Vozeh S, Haefeli W, Ha H R, Vlcek J, Follath F
Department of Medicine, University Hospital, Basel, Switzerland.
Eur J Clin Pharmacol. 1990;38(5):509-13. doi: 10.1007/BF02336693.
The pharmacokinetics of oral and i.v. propafenone and its major metabolites have been investigated in 8 healthy subjects. The total body clearance of propafenone was 963 ml/min, the terminal half-life 198 min and its absolute bioavailability was 15.5%. The two active metabolites (5-hydroxypropafenone and N-depropylpropafenone) showed non-linear kinetics in that both the dose-corrected area under the serum concentration-time curve and the amount excreted in the urine were larger after oral dosing. This resulted in considerably higher serum concentrations of the metabolites despite comparable serum concentrations of the parent compound. Thus, the concentration-effect relationship in the same patient may differ after oral and intravenous doses if concentrations of the active metabolite(s) are not taken into consideration. Although the mechanism of the nonlinearity is not clear, the data indicate that it may be due to saturable biliary excretion of the metabolites.

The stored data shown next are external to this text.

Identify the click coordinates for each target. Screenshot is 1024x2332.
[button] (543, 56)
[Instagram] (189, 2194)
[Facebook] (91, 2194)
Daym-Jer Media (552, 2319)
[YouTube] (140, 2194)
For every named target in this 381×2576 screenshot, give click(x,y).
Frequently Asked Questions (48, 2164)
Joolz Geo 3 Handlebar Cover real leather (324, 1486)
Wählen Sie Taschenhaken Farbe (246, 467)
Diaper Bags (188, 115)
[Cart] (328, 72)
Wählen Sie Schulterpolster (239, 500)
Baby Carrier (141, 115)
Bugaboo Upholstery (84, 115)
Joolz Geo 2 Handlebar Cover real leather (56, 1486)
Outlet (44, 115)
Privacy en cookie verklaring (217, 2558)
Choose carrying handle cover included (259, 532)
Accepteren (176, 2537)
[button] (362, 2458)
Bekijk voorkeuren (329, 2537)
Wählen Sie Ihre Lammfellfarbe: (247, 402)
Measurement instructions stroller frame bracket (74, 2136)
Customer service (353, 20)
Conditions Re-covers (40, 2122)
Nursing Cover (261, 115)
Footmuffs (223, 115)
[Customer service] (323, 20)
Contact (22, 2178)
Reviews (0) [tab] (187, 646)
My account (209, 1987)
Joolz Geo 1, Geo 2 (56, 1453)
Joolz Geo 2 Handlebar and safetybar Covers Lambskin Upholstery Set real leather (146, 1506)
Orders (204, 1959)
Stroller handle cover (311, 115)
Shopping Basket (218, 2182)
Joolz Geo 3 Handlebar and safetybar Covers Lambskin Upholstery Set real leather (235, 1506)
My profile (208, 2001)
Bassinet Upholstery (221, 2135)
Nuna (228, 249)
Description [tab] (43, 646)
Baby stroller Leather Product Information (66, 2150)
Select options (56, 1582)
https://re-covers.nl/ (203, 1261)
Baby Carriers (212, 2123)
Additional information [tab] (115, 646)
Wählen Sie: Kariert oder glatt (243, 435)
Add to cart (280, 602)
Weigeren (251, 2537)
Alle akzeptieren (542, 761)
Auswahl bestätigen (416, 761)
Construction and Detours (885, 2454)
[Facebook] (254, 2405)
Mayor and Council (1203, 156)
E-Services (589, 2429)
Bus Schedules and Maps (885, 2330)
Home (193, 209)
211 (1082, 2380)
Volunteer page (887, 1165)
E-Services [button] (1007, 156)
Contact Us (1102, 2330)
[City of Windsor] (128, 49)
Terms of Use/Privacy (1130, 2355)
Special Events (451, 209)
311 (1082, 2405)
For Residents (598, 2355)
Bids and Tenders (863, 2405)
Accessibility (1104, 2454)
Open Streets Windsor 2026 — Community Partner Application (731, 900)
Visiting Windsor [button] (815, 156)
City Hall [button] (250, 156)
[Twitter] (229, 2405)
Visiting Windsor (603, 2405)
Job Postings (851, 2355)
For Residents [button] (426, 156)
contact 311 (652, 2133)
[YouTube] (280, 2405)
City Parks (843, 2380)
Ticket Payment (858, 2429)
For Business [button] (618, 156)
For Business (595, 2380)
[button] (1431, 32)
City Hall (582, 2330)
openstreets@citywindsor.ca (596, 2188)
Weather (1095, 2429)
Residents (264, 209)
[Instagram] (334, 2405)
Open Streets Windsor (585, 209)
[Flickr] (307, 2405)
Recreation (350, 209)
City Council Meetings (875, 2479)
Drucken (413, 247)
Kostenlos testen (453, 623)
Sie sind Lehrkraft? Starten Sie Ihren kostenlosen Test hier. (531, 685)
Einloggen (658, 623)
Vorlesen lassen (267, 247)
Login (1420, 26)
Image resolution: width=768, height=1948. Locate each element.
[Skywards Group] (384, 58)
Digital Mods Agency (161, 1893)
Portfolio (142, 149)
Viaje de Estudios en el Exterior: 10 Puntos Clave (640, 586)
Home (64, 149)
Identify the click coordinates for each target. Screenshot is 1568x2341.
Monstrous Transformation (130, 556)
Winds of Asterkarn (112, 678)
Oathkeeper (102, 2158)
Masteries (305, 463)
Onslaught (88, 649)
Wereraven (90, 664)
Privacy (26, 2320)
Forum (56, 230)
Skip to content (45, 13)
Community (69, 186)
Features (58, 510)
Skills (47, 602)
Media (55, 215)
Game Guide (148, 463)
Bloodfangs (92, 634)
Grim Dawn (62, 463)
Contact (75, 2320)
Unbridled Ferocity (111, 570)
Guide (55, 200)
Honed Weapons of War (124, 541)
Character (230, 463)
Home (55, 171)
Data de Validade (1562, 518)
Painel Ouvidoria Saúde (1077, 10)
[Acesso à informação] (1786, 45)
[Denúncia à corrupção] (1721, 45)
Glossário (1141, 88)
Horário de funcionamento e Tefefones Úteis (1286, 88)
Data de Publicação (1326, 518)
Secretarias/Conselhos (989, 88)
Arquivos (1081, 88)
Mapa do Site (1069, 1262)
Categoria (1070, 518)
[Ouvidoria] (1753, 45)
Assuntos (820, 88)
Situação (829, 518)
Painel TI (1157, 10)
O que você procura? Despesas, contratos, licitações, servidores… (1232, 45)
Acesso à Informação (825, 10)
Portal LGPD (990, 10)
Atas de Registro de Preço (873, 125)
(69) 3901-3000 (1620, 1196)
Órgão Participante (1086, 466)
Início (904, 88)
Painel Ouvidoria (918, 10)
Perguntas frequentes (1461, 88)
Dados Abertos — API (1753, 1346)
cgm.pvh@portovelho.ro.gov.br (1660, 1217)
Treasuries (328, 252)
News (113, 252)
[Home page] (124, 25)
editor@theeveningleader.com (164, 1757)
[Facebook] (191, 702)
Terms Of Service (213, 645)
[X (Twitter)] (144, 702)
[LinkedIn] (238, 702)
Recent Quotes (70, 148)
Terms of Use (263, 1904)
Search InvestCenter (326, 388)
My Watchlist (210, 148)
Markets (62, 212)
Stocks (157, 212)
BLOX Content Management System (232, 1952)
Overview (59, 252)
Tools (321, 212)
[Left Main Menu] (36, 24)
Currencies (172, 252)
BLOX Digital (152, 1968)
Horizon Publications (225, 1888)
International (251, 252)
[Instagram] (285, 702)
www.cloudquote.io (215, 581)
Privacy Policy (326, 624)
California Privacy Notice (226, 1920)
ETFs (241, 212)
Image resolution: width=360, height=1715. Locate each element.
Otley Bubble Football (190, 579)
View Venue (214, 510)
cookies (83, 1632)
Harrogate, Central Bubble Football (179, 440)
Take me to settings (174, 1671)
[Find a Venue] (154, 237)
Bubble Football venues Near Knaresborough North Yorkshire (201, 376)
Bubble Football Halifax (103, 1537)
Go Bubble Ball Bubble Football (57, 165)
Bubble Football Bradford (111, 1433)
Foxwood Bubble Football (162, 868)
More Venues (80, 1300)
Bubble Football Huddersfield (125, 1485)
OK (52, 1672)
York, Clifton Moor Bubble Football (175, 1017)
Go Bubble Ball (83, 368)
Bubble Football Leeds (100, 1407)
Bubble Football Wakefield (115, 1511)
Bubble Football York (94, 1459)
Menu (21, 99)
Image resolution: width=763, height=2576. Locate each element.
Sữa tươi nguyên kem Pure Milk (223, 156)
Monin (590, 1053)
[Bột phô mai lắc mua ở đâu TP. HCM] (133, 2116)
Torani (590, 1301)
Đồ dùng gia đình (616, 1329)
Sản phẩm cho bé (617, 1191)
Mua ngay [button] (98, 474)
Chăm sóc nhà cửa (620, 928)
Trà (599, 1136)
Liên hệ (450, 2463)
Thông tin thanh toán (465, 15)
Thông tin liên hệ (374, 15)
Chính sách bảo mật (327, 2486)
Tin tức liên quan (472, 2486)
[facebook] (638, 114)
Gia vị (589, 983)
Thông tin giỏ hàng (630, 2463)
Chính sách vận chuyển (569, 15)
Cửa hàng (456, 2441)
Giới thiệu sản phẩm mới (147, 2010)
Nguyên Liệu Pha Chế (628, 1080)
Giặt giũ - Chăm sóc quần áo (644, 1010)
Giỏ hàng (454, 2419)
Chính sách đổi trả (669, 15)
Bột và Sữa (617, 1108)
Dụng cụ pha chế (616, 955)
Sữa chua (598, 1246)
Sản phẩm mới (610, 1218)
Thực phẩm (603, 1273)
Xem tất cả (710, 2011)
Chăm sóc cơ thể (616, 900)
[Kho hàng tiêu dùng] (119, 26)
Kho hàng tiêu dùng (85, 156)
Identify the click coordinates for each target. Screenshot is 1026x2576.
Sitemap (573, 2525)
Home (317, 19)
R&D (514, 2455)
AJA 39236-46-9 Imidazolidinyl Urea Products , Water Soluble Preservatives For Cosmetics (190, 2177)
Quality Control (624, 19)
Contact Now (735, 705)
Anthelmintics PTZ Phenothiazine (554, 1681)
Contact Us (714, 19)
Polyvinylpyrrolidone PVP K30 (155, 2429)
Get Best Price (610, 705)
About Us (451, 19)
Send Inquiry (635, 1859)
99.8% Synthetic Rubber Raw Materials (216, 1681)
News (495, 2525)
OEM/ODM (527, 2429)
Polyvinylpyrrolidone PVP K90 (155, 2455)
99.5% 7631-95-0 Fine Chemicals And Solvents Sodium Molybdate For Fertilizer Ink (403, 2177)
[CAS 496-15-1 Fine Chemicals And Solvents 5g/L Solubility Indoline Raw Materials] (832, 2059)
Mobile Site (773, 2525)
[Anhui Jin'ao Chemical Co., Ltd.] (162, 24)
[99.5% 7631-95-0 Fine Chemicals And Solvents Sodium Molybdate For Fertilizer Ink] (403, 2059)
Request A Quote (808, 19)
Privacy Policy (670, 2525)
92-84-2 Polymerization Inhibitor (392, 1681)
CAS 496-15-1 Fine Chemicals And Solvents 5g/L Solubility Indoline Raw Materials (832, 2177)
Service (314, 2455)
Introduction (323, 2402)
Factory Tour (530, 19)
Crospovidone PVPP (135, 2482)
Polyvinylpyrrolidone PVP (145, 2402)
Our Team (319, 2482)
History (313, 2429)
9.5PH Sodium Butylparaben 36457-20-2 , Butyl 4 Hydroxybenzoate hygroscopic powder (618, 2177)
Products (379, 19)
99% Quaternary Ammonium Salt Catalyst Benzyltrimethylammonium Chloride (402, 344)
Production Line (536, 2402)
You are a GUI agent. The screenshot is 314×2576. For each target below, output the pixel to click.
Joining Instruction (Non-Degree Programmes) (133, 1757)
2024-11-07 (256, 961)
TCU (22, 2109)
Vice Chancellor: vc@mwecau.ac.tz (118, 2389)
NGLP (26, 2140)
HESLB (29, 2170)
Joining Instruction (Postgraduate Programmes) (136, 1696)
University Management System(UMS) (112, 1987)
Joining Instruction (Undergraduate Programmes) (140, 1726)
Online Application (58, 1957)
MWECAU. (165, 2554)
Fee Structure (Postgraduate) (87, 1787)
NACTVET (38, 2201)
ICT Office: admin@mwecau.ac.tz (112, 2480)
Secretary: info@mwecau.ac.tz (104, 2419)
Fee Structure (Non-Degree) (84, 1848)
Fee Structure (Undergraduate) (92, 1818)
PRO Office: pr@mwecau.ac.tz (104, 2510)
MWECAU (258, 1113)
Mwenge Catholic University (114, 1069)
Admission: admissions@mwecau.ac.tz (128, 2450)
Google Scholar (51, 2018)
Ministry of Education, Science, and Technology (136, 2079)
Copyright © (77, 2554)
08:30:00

已在8名健康受试者中研究了口服和静脉注射普罗帕酮及其主要代谢产物的药代动力学。普罗帕酮的总体清除率为963毫升/分钟,终末半衰期为198分钟,其绝对生物利用度为15.5%。两种活性代谢产物(5-羟基普罗帕酮和N-去丙基普罗帕酮)表现出非线性动力学,即口服给药后血清浓度-时间曲线下的剂量校正面积和尿中排泄量均较大。尽管母体化合物的血清浓度相当,但这导致代谢产物的血清浓度显著更高。因此,如果不考虑活性代谢产物的浓度,同一患者口服和静脉给药后的浓度-效应关系可能会有所不同。虽然非线性的机制尚不清楚,但数据表明这可能是由于代谢产物的胆汁排泄饱和所致。